Purpose of Consent
This form provides you with information on how Smile Fund USA and MedAid Financial, LLC will use and share your personal and financial information as part of your grant application. By signing below, you consent to the collection, sharing, and use of this information for purposes related to processing your grant application, coordinating with dental providers, and complying with IRS rules for tax-exempt organizations.
Information Disclosure
1. Grant Application Processing
Smile Fund USA and MedAid Financial, LLC may share your information with local dental providers to facilitate your grant application process. These dental providers will conduct an exam, make a diagnosis, and create a treatment plan that includes a cost estimate, which they will share with Smile Fund USA and MedAid Financial, LLC. This information is required to assess your grant eligibility and process any grant awards.
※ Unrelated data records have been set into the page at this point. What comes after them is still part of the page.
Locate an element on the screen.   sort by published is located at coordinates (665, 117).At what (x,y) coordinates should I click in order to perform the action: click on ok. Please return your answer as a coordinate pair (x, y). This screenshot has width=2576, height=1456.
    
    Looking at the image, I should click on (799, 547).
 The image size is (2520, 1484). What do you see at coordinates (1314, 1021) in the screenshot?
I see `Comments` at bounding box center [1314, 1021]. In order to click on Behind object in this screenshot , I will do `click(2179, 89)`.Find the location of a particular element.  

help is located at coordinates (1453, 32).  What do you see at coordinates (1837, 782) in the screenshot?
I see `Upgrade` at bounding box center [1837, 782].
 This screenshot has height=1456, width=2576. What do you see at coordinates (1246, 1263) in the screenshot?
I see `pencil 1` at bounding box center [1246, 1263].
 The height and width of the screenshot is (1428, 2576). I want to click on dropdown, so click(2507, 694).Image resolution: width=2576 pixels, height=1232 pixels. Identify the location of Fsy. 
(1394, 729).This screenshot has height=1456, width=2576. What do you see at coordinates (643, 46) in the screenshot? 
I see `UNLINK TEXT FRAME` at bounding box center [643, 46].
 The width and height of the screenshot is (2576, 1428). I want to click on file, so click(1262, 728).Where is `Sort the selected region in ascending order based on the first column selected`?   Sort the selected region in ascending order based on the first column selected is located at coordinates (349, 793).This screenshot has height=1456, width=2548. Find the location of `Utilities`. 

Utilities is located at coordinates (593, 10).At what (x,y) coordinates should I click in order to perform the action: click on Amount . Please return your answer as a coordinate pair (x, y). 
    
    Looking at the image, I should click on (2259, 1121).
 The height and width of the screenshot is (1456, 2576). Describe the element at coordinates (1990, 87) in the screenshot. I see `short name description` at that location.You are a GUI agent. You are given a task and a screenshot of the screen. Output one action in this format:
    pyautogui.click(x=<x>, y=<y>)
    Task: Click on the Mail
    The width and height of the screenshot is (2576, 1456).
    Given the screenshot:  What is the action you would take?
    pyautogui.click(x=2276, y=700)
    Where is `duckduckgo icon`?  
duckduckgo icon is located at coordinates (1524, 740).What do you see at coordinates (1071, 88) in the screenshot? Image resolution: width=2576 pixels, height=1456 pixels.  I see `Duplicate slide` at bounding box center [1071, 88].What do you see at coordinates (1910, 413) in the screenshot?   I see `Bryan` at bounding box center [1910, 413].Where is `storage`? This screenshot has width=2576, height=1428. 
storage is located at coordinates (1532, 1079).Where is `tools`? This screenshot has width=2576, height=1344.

2. Coordination with Dental Providers for Treatment Planning
By signing below, you give proactive consent to the dental provider or dentist conducting your exam to share their findings, treatment plan, and cost estimate with Smile Fund USA and MedAid Financial, LLC. This ensures that the required details are available for grant processing and can help expedite funding approval and distribution.
3. IRS Compliance and Tax-Related Reporting
As a tax-exempt organization, Smile Fund USA must follow IRS regulations regarding the documentation of grant activities. This may include documenting financial information related to grant distributions; however, your personal information will not be shared beyond what is required for IRS compliance.
Privacy Protection
Your personal and financial information will only be shared for grant-related purposes or as legally required. We will not share, sell, or use your information outside these purposes. All information is managed with strict confidentiality and stored securely.
Your Rights
- Right to Withdraw Consent: You may withdraw your consent at any time by contacting Smile Fund USA. Please note that withdrawing consent may affect the ability to process your grant application.
- Right to Access and Amend Information: You have the right to review or amend the information we have on file.
Contact Information for Questions or Concerns
If you have questions about this consent form or your rights, please contact:
Smile Fund USA
Address: 1700 Aviara Pkwy, #130141, Carlsbad, CA 92013
Acknowledgment and Consent
By signing below, you acknowledge that you have read and understood this consent form. You authorize Smile Fund USA, MedAid Financial, LLC, and your selected dental provider to share information as outlined above to support your grant application process.